[EXTRACTED MATERIAL]:
_ _ _

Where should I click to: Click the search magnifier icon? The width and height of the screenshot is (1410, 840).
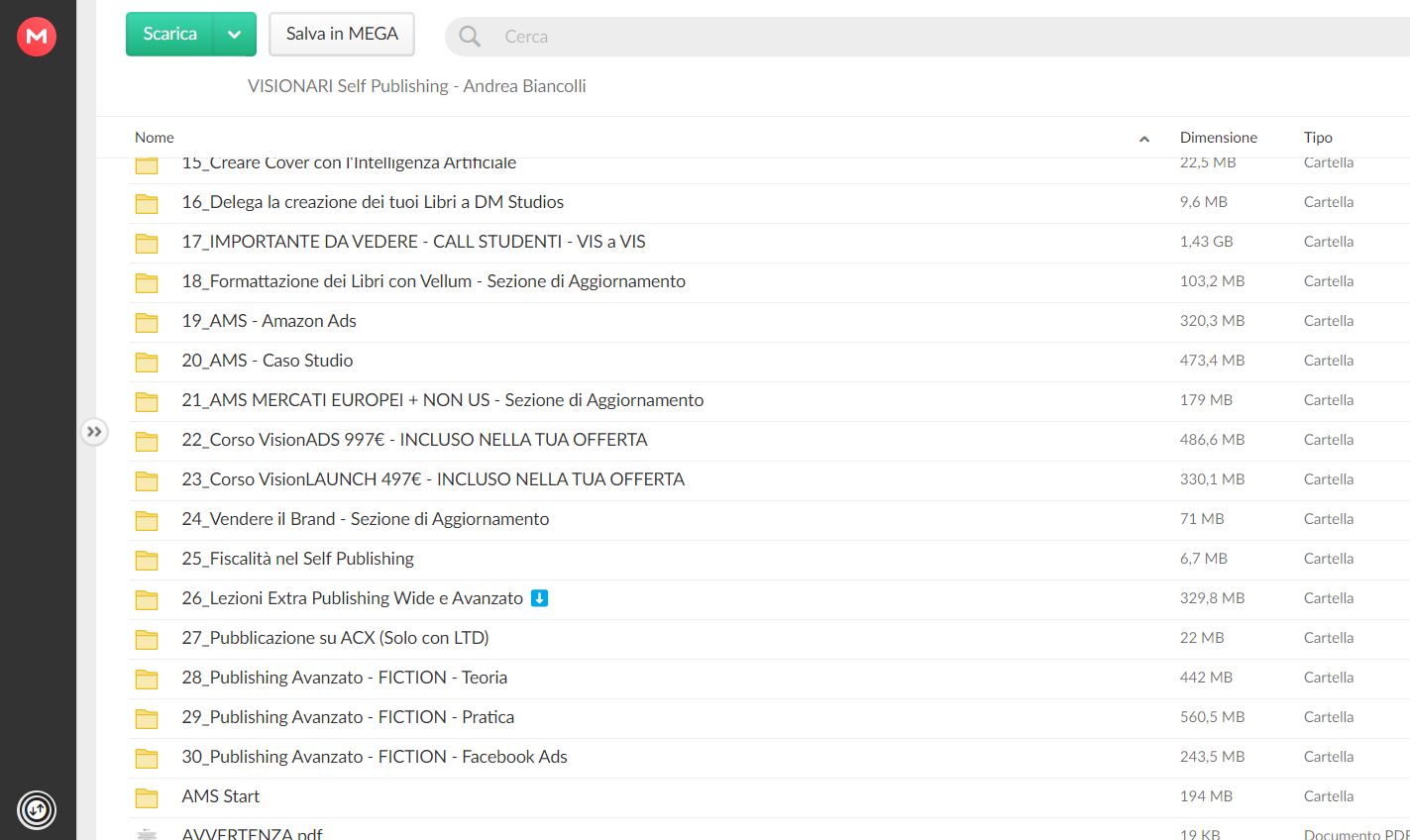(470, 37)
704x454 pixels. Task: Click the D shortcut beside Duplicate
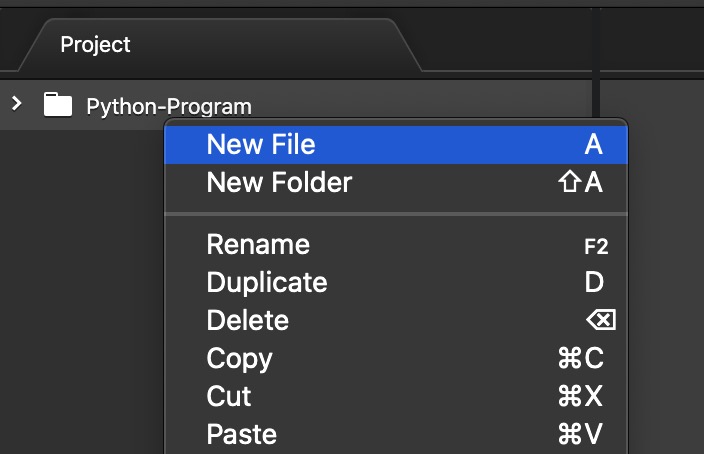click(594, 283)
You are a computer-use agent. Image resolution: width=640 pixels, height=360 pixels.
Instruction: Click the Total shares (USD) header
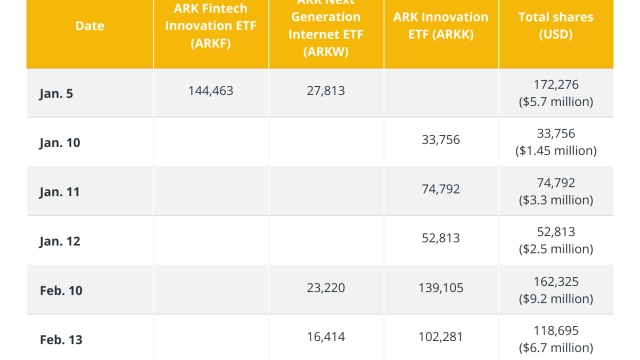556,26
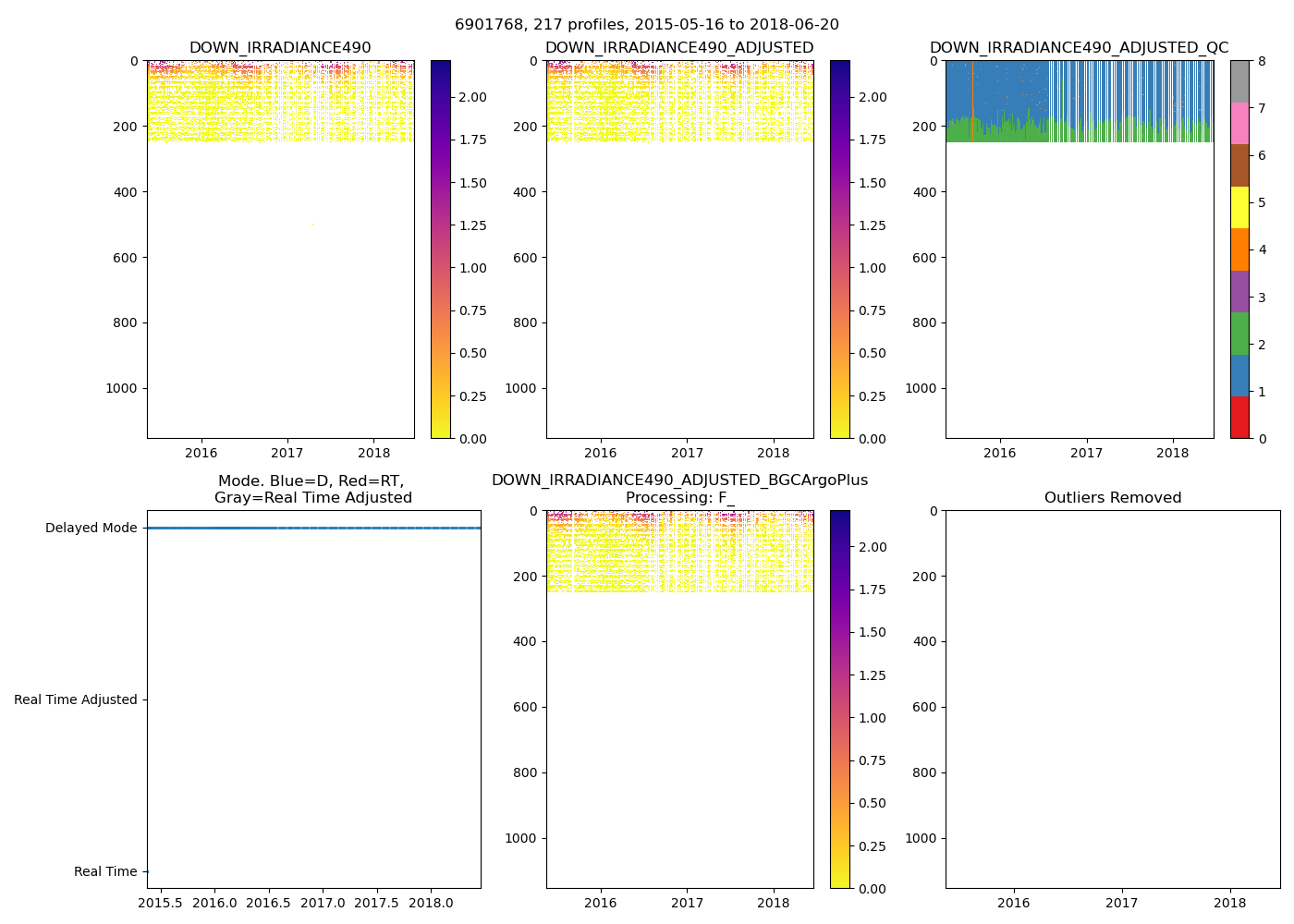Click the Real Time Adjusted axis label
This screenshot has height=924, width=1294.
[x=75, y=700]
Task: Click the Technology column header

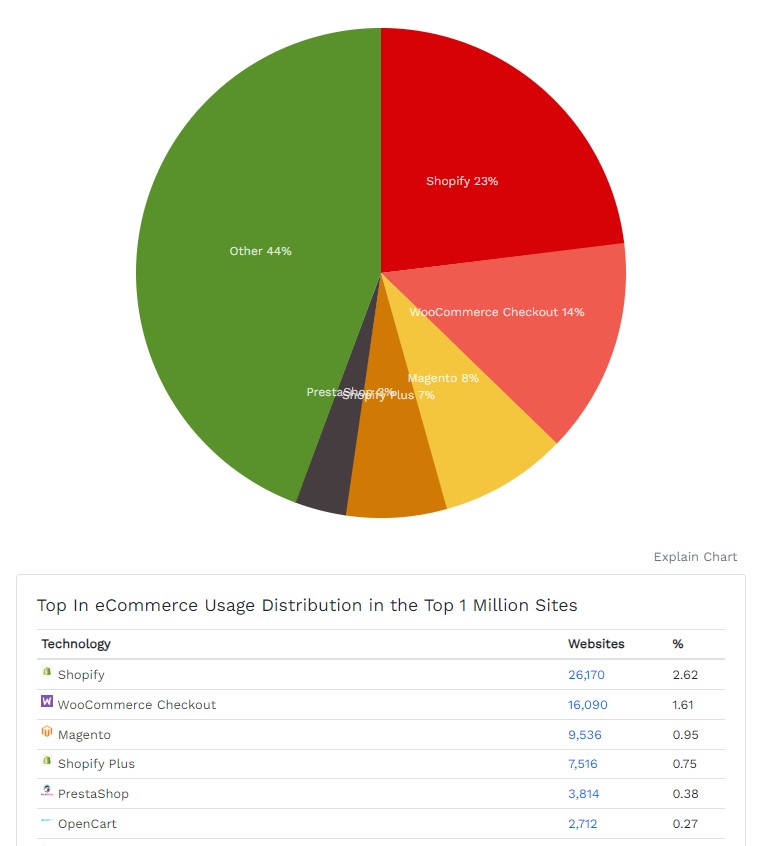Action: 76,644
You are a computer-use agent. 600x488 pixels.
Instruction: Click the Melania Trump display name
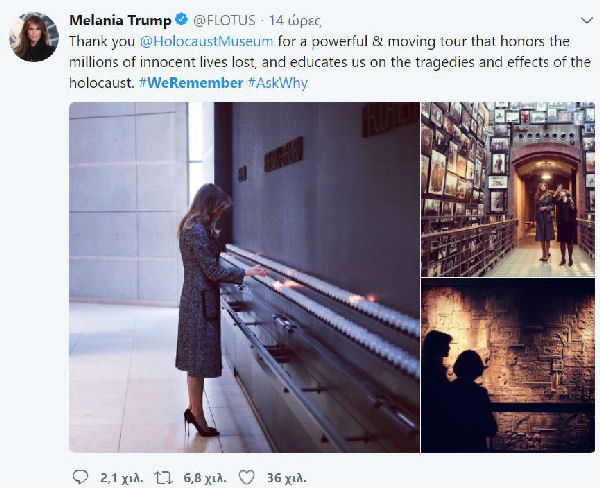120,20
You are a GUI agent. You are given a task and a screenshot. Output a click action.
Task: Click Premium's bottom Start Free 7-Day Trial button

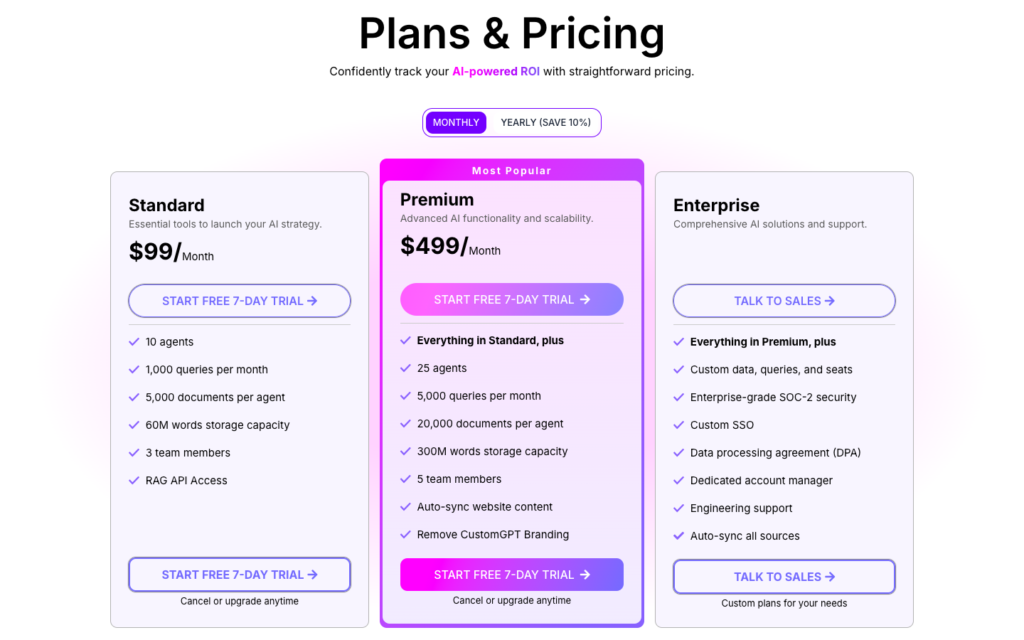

_ _ _

[WORK REQUEST]:
The last line of the entries marks the end, and the line with "Instruction: Click the Melania" marks the start. Output exactly those two lines and every line between them, nothing else, with the pictures left out.

[EXERCISE ANSWER]:
Instruction: Click the Melania Trump display name
120,20
You are a GUI agent. You are given a task and a screenshot. Output a click action.
Task: Click Premium's bottom Start Free 7-Day Trial button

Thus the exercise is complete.